DonChristian Jones, also known as DonChristian is a New York-based rapper, producer and visual artist. His work spans musical and visual performances, rap, installations and public murals blending both genres of painting and hip-hop and referencing classical and contemporary styles. Jones is a co-founder of Public Assistants, a Resistance Community Space focused on mutual aid, in Crown Heights, Brooklyn.

Early life 
Born in Philadelphia, DonChristian attended a Pennsylvania George School in his teens. His father is also a musician and his uncle is the late soul singer Teddy Pendergrass.
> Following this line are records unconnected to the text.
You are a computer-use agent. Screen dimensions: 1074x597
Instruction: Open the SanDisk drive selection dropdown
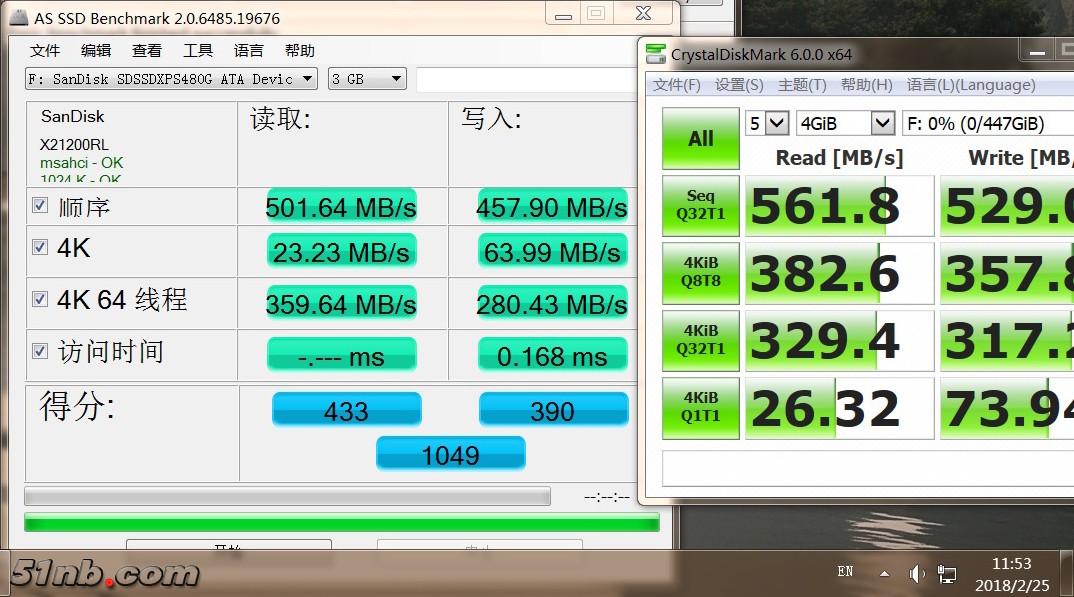pos(171,79)
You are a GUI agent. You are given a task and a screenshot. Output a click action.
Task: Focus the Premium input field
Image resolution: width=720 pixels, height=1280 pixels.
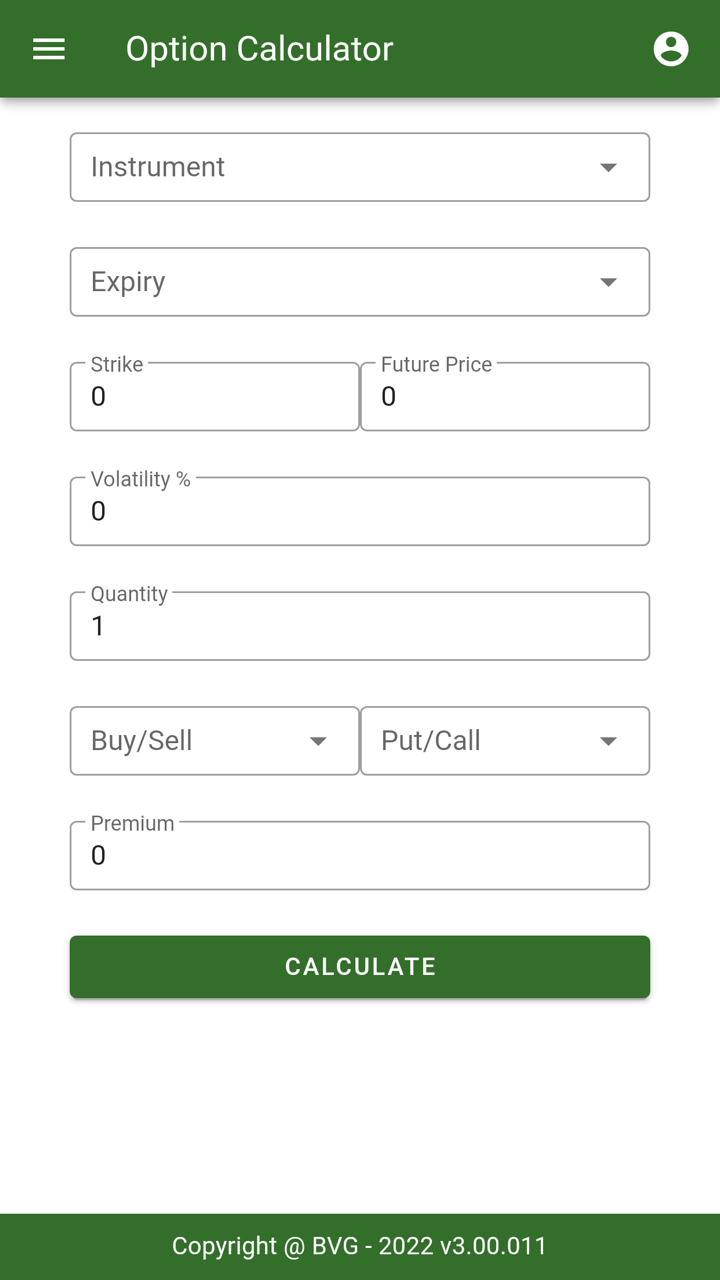(x=360, y=857)
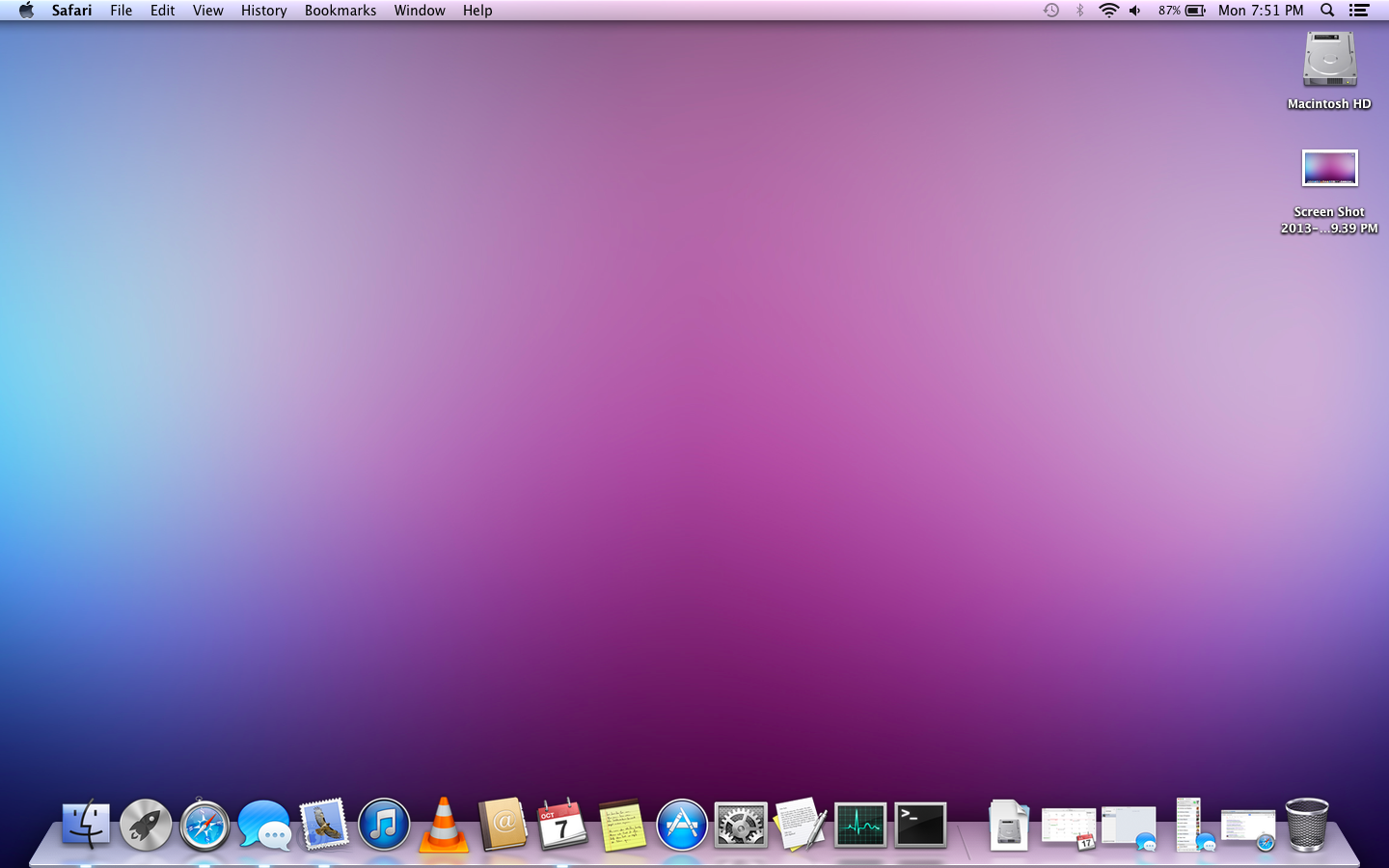The height and width of the screenshot is (868, 1389).
Task: Open the Screen Shot file on the desktop
Action: point(1329,168)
He graduated from Wesleyan University in 2012, where he studied painting. After graduating from college, he moved to New York, where he is now based.

Work 
While at Wesleyan University he was president of The Eclectic Society (fraternity). He is a member of  the Camp & Street collective having collaborated on projects alongside members like Boody, Rahel and Le1f. In 2013 DonChristian released his first mixtape, The Wayfarer  on Camp & Street and Himanshu Suri's Greedhead Music label. In August 2014, Vogue.com exclusively released the single "Green Dream" produced by Suicideyear. Later that year, he released his second mixtape Renzo Piano, inspired by the Italian architect after whom the tape is named. The Quietus named his 2014 mixtape Renzo Piano one of the best albums of the year. In 2015 DonChristian presented Camp & Street at the New Whitney Block Party, with acts including Le1f, Junglepussy, and House of Ladosha. He later performed at the 2015 Whitney Museum of American Art Annual Art Party. In 2016 DonChristian performed original works as part of Eiko Otake series A Body in Places at the St. Mark's Church in-the-Bowery. DonChristian's debut album, Where There's Smoke, was released in July 2018.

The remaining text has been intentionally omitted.